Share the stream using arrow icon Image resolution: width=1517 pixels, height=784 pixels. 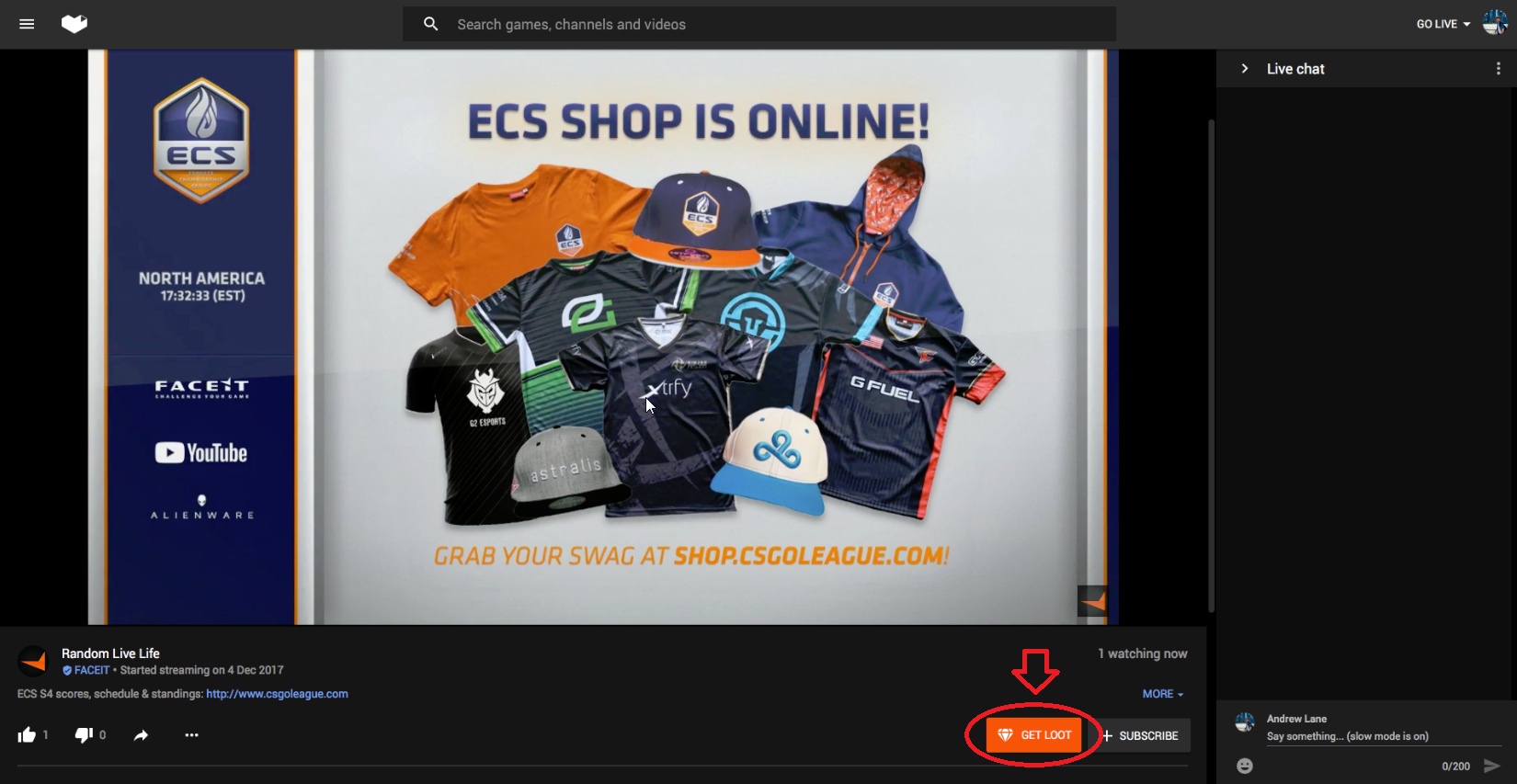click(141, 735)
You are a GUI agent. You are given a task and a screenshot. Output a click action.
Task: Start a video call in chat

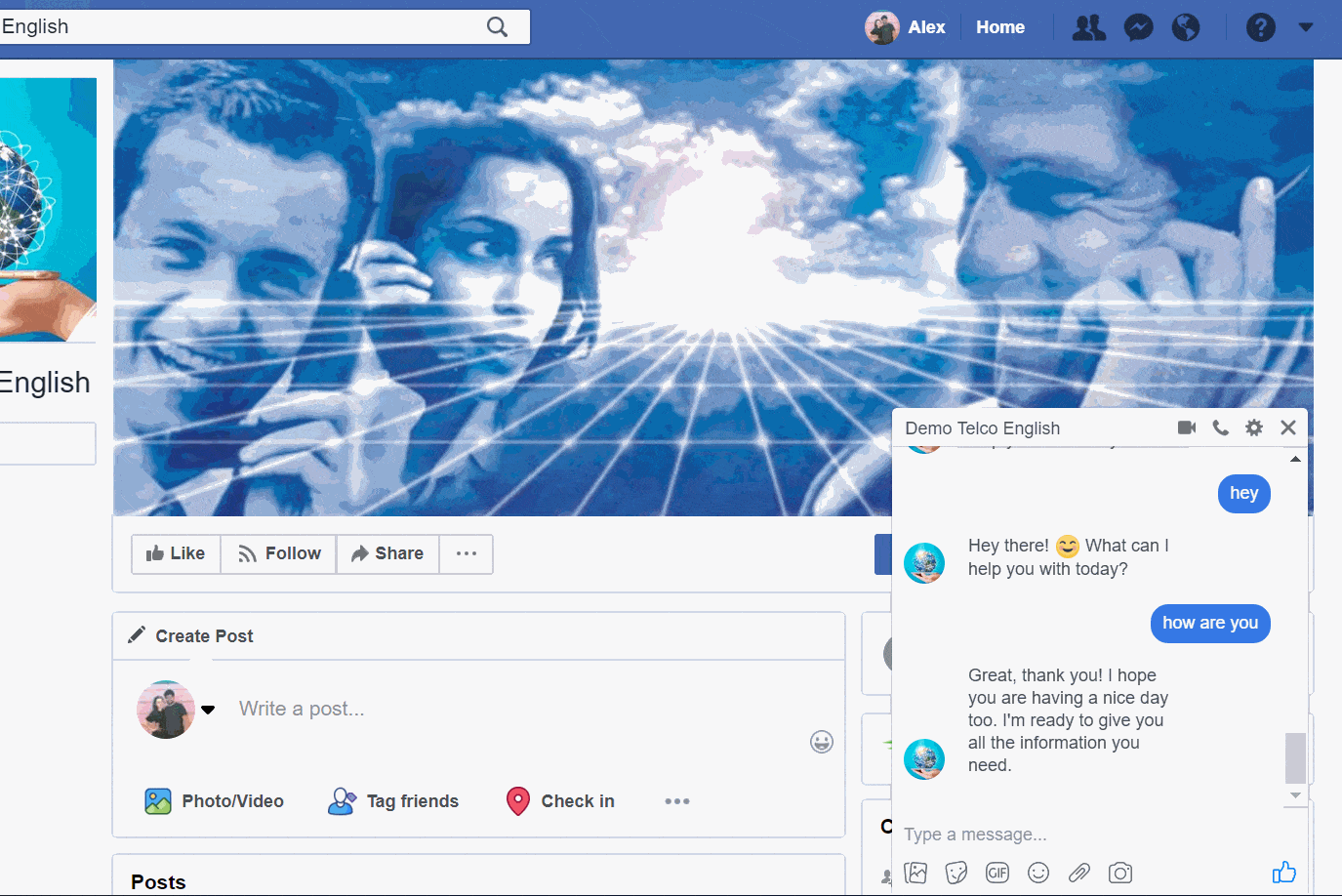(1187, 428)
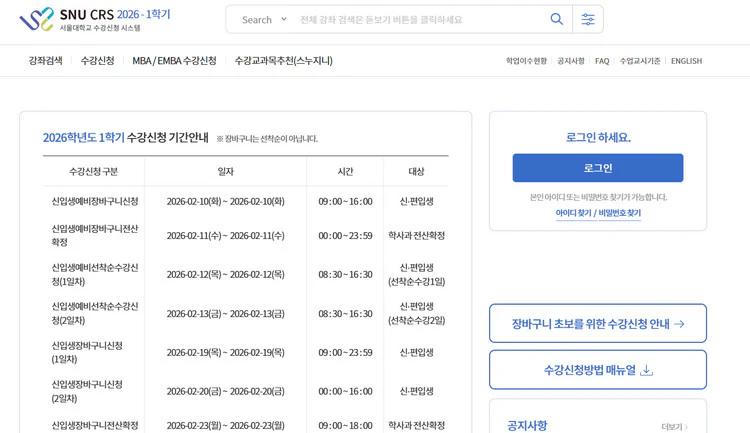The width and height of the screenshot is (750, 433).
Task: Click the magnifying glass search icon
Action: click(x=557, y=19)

--

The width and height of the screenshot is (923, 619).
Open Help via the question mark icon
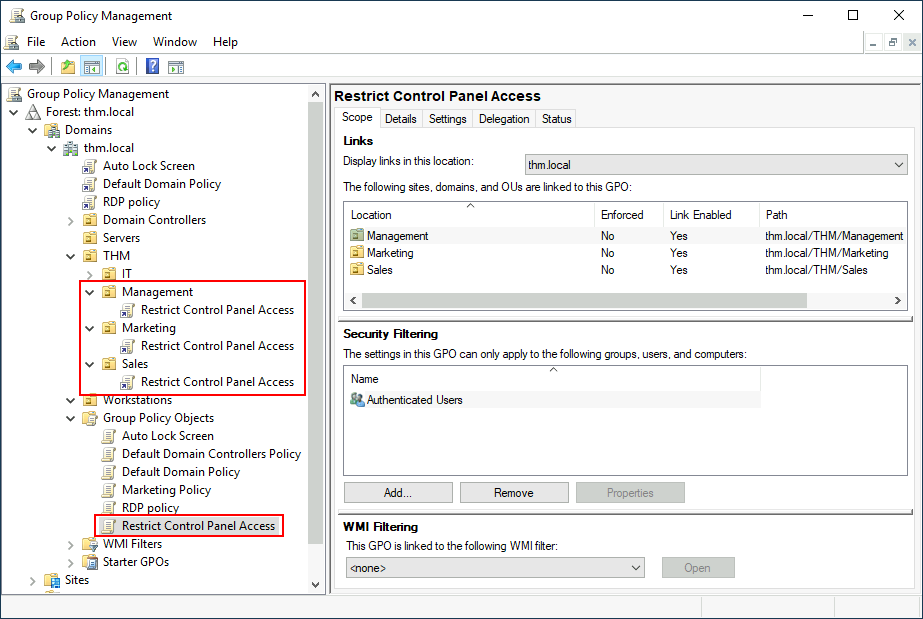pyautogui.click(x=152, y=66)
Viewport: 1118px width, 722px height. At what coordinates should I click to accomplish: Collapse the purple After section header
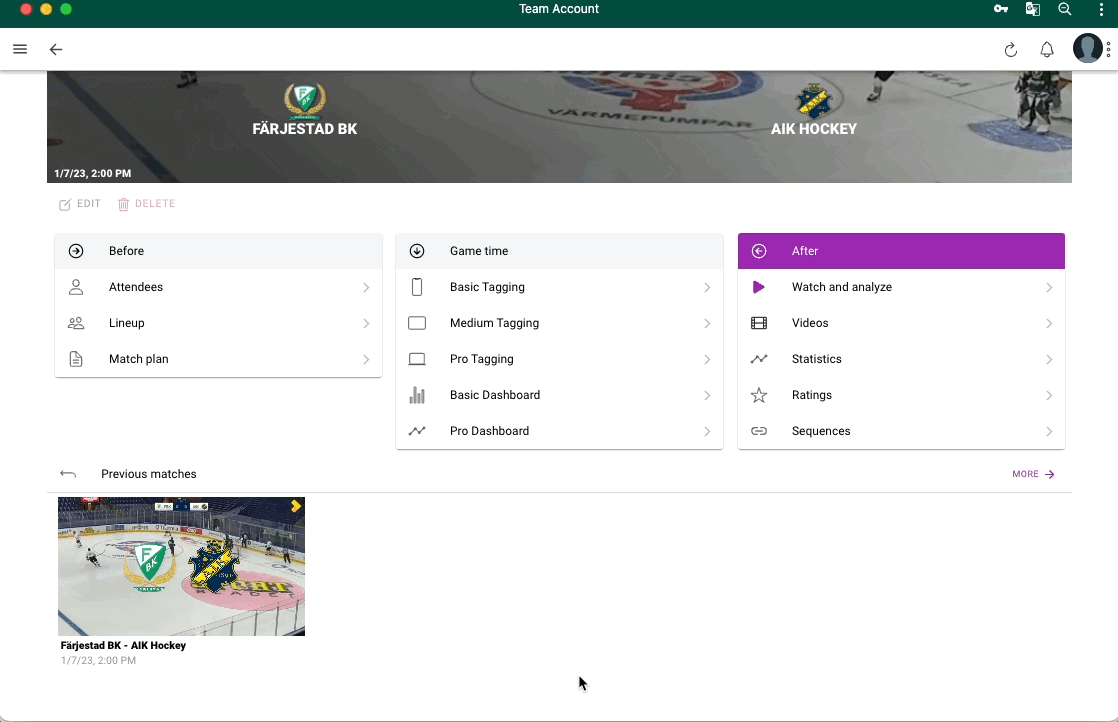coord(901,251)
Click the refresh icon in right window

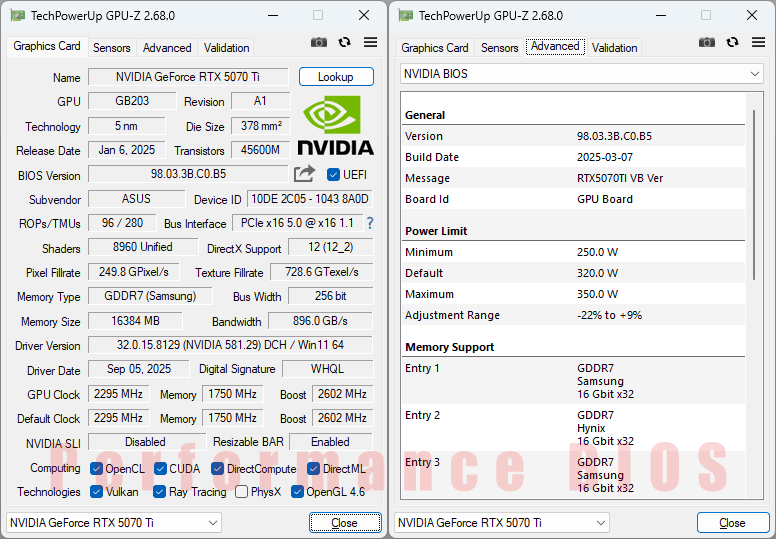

--

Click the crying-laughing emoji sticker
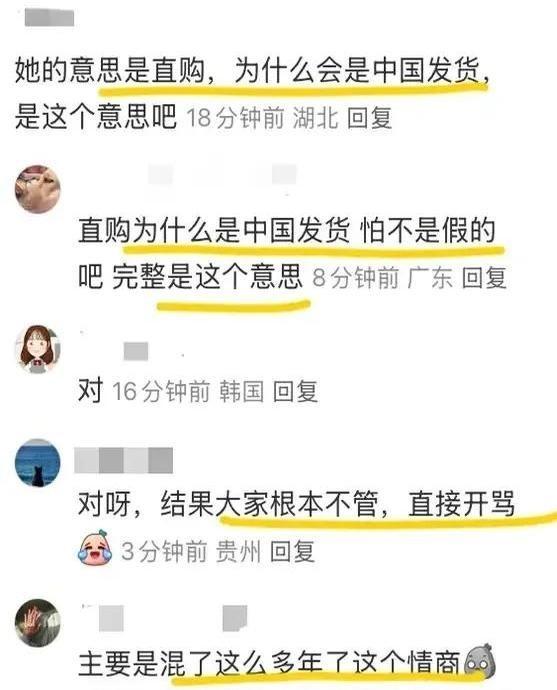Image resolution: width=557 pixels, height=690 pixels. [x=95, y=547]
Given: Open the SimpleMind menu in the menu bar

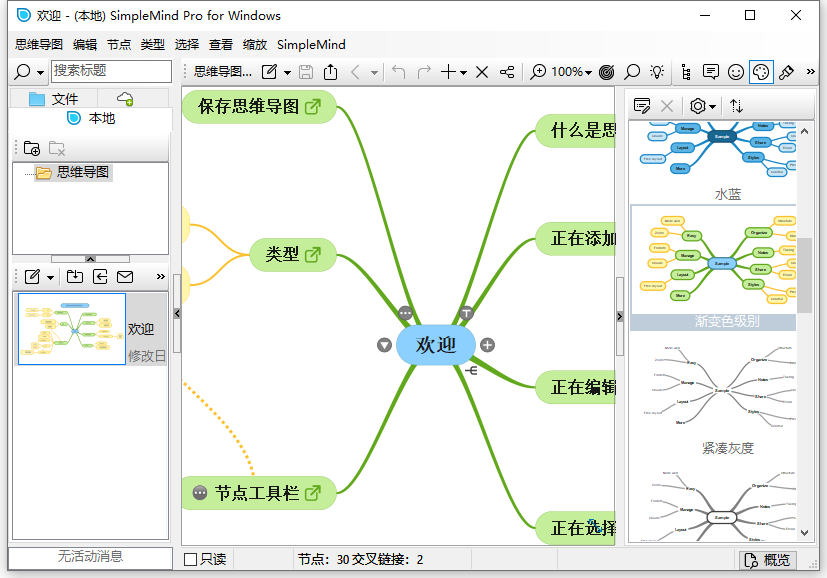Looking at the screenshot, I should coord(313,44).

YOUR OBJECTIVE – Format the rows from the line containing "Viewport: 1118px width, 722px" through the line containing "Click the refresh icon in right window" as a JSON list of strings, one string per line, with blank lines omitted. Leave the pictures out of the answer.

RESULT OF THE TASK –
[
  "Viewport: 1118px width, 722px height. At what coordinates should I click to accomplish: Collapse the purple After section header",
  "coord(901,251)",
  "Click the refresh icon in right window"
]